EXERCISE AIM: All that is wanted is the line with "Click the scrollbar in the 종류검색 list" and each line after it to the end of the data below, set down exactly and without pictures.

DATA EXCERPTS:
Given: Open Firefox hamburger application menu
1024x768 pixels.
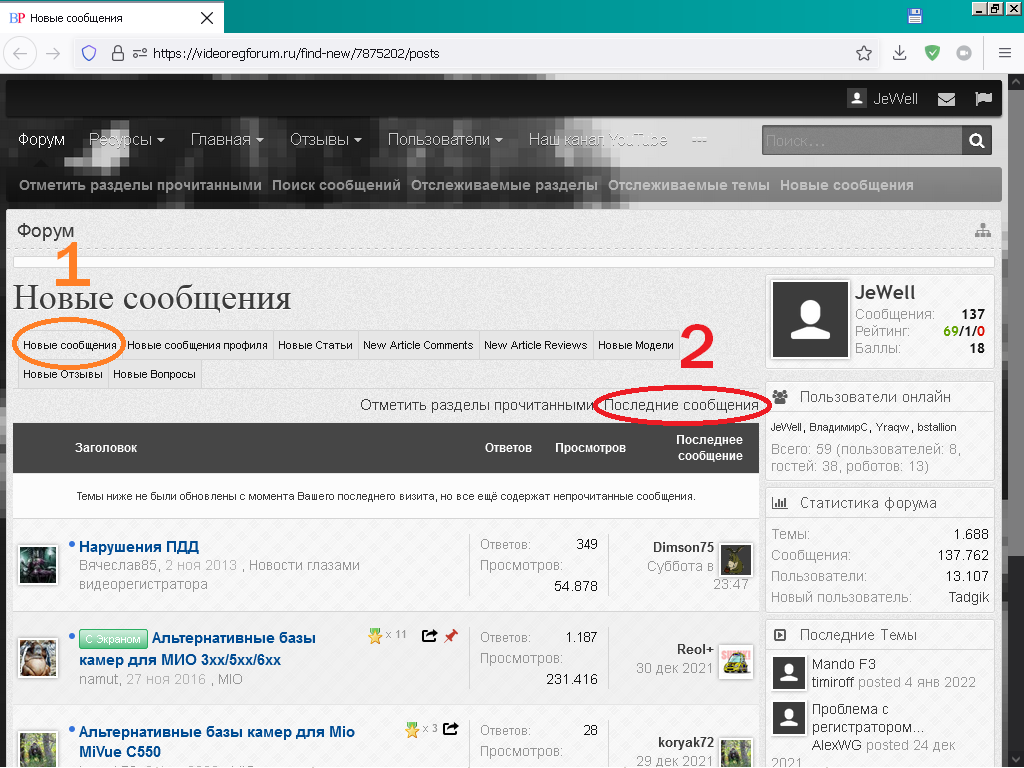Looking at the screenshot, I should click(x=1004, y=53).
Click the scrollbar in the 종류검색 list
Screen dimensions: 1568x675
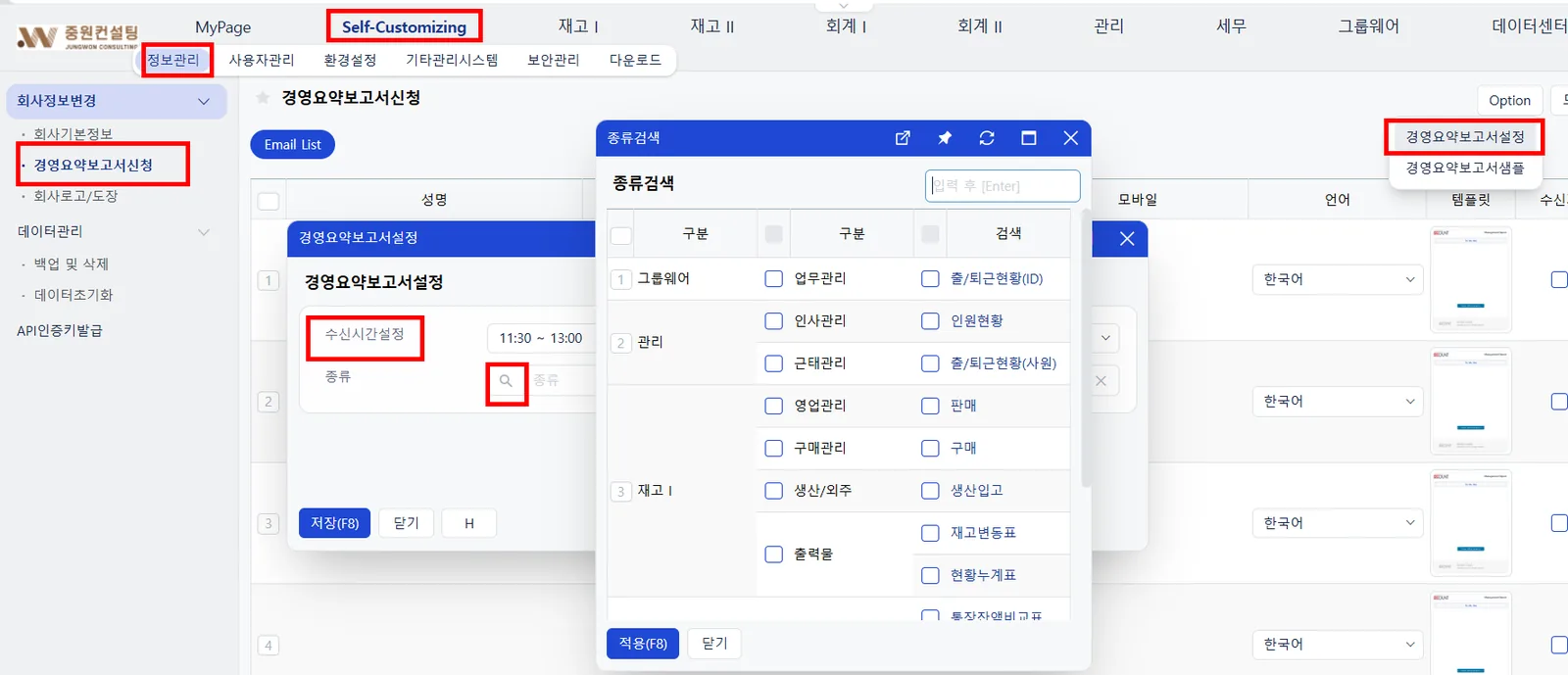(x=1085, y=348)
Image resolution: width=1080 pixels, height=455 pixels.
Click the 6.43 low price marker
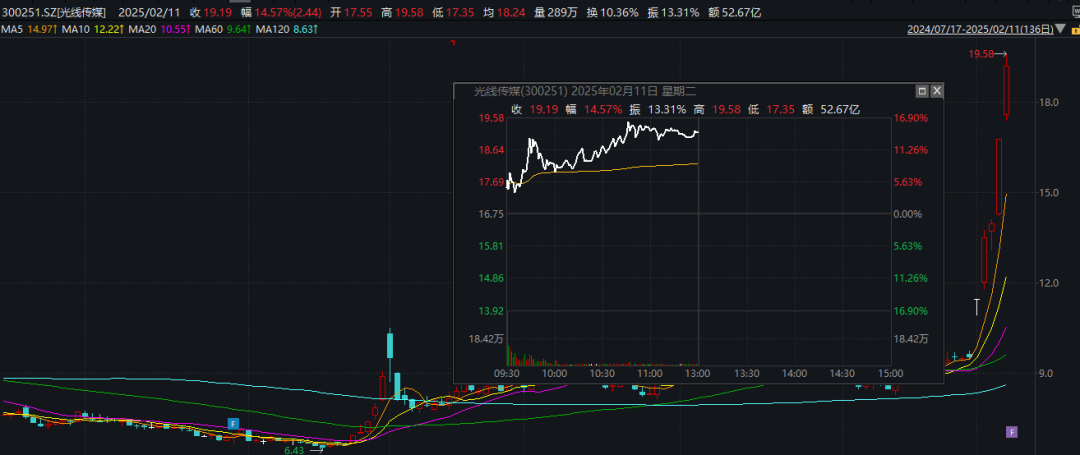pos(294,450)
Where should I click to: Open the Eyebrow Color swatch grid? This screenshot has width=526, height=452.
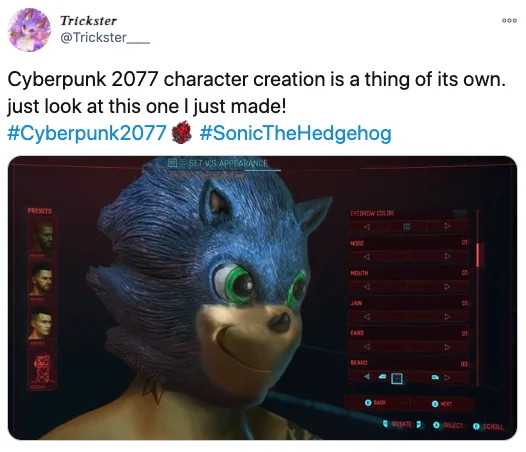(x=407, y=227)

OUTPUT:
Click the scrollbar in the 종류검색 list
Screen dimensions: 1568x675
(x=1085, y=348)
Image resolution: width=1080 pixels, height=455 pixels.
Click the 6.43 low price marker
pos(294,450)
Where should I click to: Open the Eyebrow Color swatch grid? This screenshot has width=526, height=452.
(x=407, y=227)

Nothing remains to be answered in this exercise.